Blockierte Studienplätze durch Mehrfachbewerbungen sind ein Szenario, das eigentlich schon Alpträumen vergangener Tage angehören könnte. Schon 2011 sollte die Seite „hochschulstart.de“ online gehen, auf der Studieninteressierte sich zentral für 170 Hochschulen gleichzeitig bewerben können. Erteilt man dem Standort der Wahl eine Zusage, erhalten alle übrigen automatisch die Absage und die Plätze werden für andere Bewerber freigegeben. Weil die Software aber mit nur knapp einem Viertel der Universitätssysteme kompatibel ist, lässt der Start bis zum heutigen Tag auf sich warten.

Im Gespräch zeigten sich die Hochschulvertreter allerdings verwundert: Es habe zwar deutlich mehr Bewerber gegeben als in früheren Jahren, der ganz große Ansturm jedoch blieb aus. Wo sind die Abiturienten denn alle hin? An den Fachhochschulen nimmt man an, sie seien zu den Unis abgewandert. An den Unis glaubt man an die Theorie vom plötzlich gestiegenen Sozialengagement: Reifegeprüfte stürzen sich danach erst mal in Freiwilligendienste im In- und Ausland. An den Messeständen der Freiwilligendienste weiß man: Das stimmt.

Ein Großteil der Messebesucher will zwar „auf jeden Fall studieren“, aber „erst mal was anderes“ machen oder „ins Ausland gehen“. Unter den anwesenden Schülern auf der Nord-Hochschulmesse sind dabei Doppelabitur und der Wegfall der Wehrpflicht überhaupt kein Thema. Ohnehin herrscht weithin Orientierungslosigkeit über Angebote und eigene Studienwünsche: „Irgendwas mit Medien ...“ zählt dabei schon zu den konkreteren Einschätzungen. Mit einem sozialen, kulturellen oder ökologischen Jahr verschaffen sich viele Unentschlossene sinnvoll genutzte Bedenkzeit.

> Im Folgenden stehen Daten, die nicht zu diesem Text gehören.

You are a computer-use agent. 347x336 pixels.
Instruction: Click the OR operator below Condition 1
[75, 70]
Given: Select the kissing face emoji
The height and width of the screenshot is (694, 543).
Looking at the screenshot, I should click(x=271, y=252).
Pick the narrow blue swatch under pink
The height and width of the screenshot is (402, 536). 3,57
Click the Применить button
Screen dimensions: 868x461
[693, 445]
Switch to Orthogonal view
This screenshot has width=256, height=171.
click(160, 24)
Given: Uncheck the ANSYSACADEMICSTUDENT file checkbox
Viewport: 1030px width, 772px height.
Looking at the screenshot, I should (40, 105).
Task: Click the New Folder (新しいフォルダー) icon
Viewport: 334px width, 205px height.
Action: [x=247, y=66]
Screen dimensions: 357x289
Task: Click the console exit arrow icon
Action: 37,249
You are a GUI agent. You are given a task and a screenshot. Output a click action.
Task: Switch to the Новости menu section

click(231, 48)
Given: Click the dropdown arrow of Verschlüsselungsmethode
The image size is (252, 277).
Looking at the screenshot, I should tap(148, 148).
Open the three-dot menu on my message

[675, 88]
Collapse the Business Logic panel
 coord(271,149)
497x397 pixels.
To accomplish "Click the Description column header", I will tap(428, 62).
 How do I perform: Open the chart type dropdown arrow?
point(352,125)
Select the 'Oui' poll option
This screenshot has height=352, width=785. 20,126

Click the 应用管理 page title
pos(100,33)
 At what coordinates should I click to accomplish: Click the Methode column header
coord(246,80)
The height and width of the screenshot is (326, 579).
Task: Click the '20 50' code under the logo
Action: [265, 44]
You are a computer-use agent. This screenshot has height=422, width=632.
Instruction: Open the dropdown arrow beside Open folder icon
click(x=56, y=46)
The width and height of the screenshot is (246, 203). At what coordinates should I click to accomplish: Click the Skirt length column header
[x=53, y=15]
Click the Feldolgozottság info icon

Wer sein Wunschfach gefunden hat und zufällig ein heiß begehrtes – wie Medizin, Soziale Arbeit oder Biochemie – anvisiert, der sollte beim Studienort flexibel sein, rät Knut Böhrnsen, Pressesprecher der Arbeitsagentur. Gute Jobchancen verspricht er dagegen Sozialarbeitern und Ingenieuren aller Art. Letztere können sich doppelt freuen, denn für Ihre Studiengänge liegen die N. c. recht niedrig.